CivSafe — Strategic Innovation. Community Impact.

On April 2nd, Google released Gemma 4. Multimodal. Four model sizes. Runs on Ollama. You can pull it to a Mac mini and process PDFs, images, audio, and video with zero API costs. The benchmarks put it at #3 on LMSYS Arena.

Most of the coverage has been about those benchmarks. The benchmark story is fine. The benchmark story is not the point.

The point is the license.

Why Apache 2.0 matters more than you think

Every previous version of Gemma shipped under a custom Google license. That license had usage restrictions. It gave Google the right to terminate your access. It created legal uncertainty that pushed most serious production teams toward Mistral or Alibaba's Qwen instead — both of which use Apache 2.0.

Gemma 4 is Apache 2.0. Same license as Qwen 3.5, Mistral, and most of the open-weight ecosystem that developers actually build products on.

What Apache 2.0 means in practice: no MAU caps. No acceptable-use clauses that change at Google's discretion. No scenario where you build a workflow on this model and Google decides eighteen months later that your use case violates the terms. You can run it commercially. You can modify it. You can ship it embedded in a product. Google cannot pull the rug.

This has been the real barrier to self-hosted AI for a lot of small teams. Not compute. Not capability. Legal risk. "Can we actually put this in production without a lawyer checking the terms every six months?" For Gemma 4, the answer is yes.

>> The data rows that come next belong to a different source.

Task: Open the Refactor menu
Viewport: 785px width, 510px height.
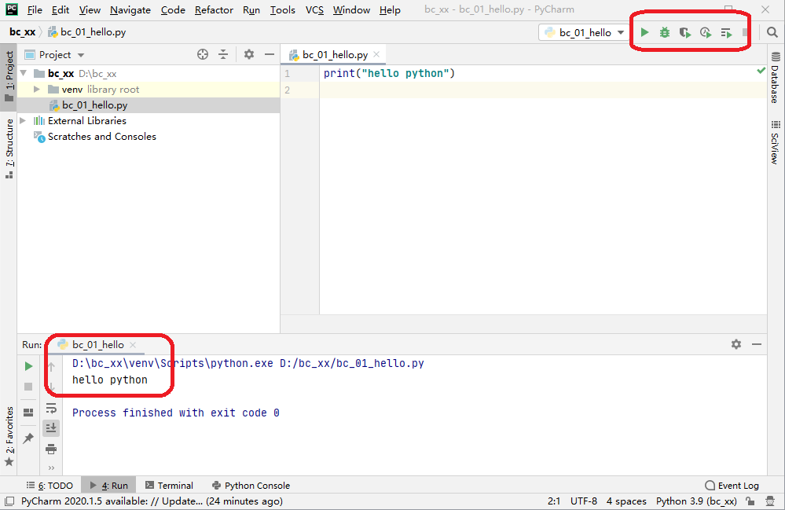Action: coord(214,10)
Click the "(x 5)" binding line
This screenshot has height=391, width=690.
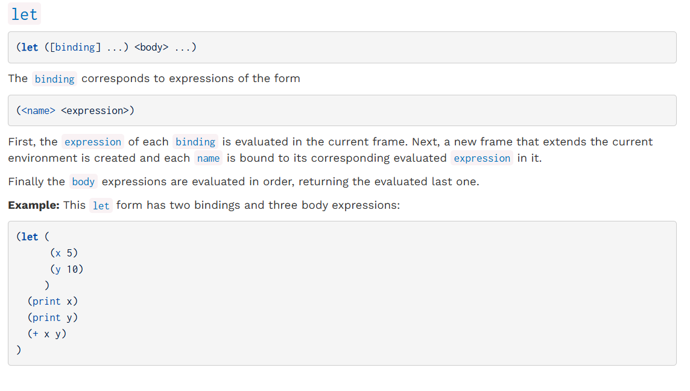(65, 253)
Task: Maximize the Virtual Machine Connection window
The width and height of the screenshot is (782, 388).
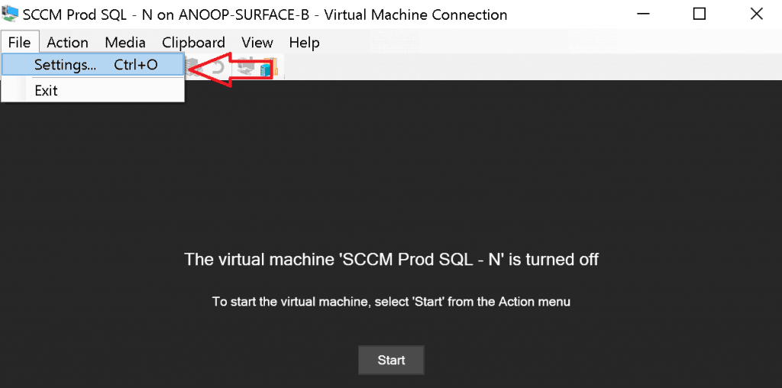Action: [700, 14]
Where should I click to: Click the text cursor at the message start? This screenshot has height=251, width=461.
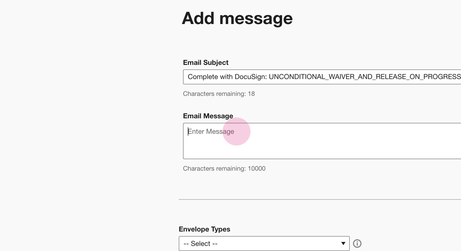coord(188,131)
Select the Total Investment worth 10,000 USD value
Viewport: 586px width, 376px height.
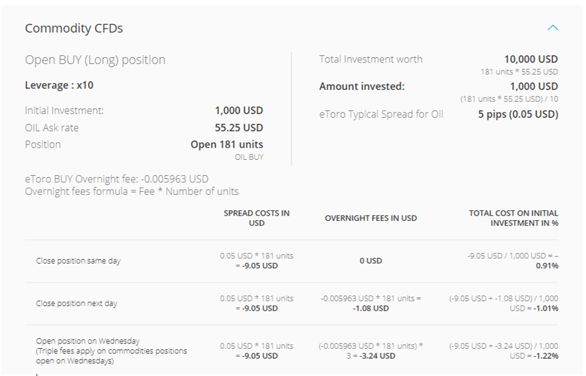[531, 59]
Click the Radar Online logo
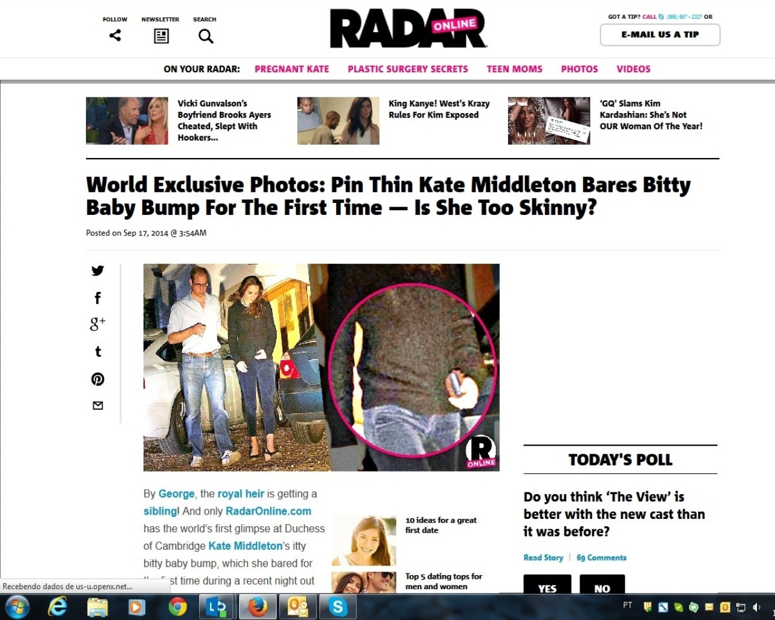This screenshot has width=775, height=620. click(x=409, y=28)
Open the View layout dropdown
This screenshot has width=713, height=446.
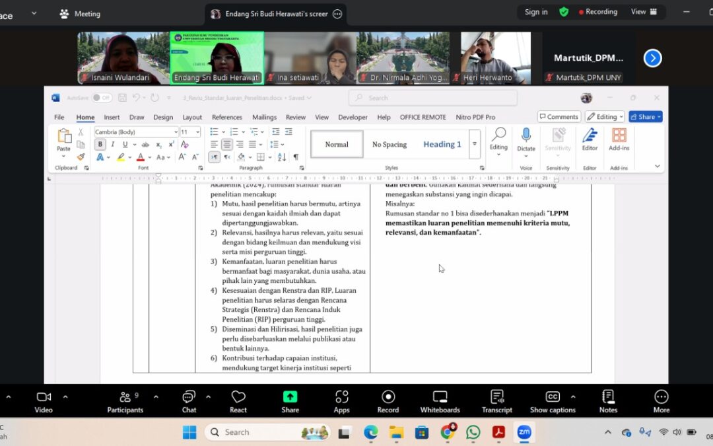pos(644,12)
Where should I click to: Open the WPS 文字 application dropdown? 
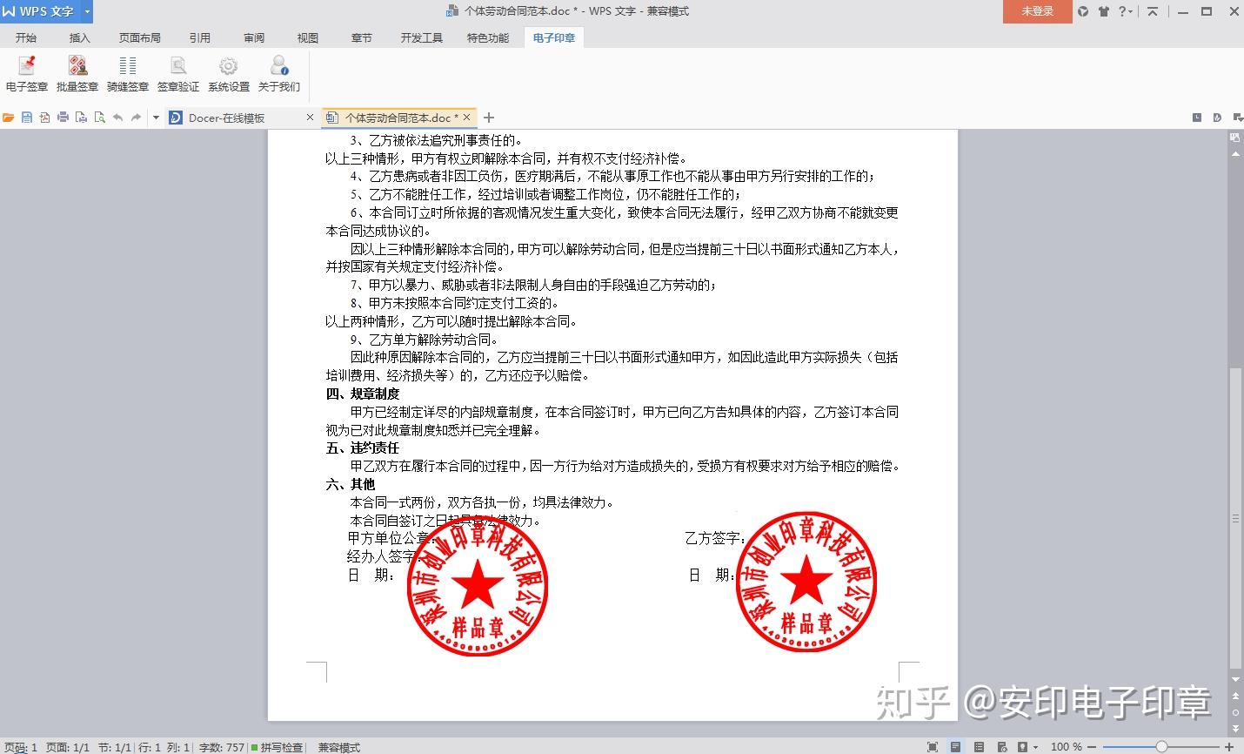click(85, 12)
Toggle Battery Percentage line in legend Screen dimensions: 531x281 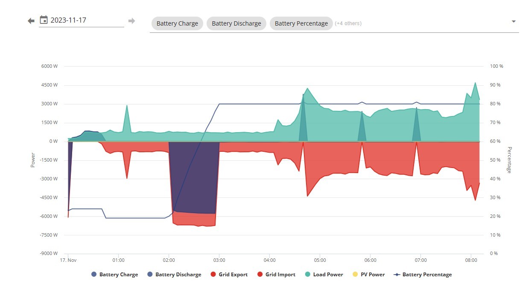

What you can run locally right now

Gemma 4 ships in four sizes. Here's how they map to real hardware:

E2B (effectively 2B parameters, MatFormer architecture) — runs on almost any modern machine with 8GB RAM. Fast. Good for simple document tasks and quick classification.

E4B (effectively 4B) — the sweet spot for a $599 Mac mini M4 with 16GB. Pull it with Ollama, set OLLAMA_FLASH_ATTENTION=1, and you have a local multimodal model running entirely offline. About 9.6GB download. No API key. No usage cost. No data leaving your building.

26B MoE (A4B active) — needs 32GB unified memory on Mac or a proper GPU. This is where the community hit a wall, which we'll get to.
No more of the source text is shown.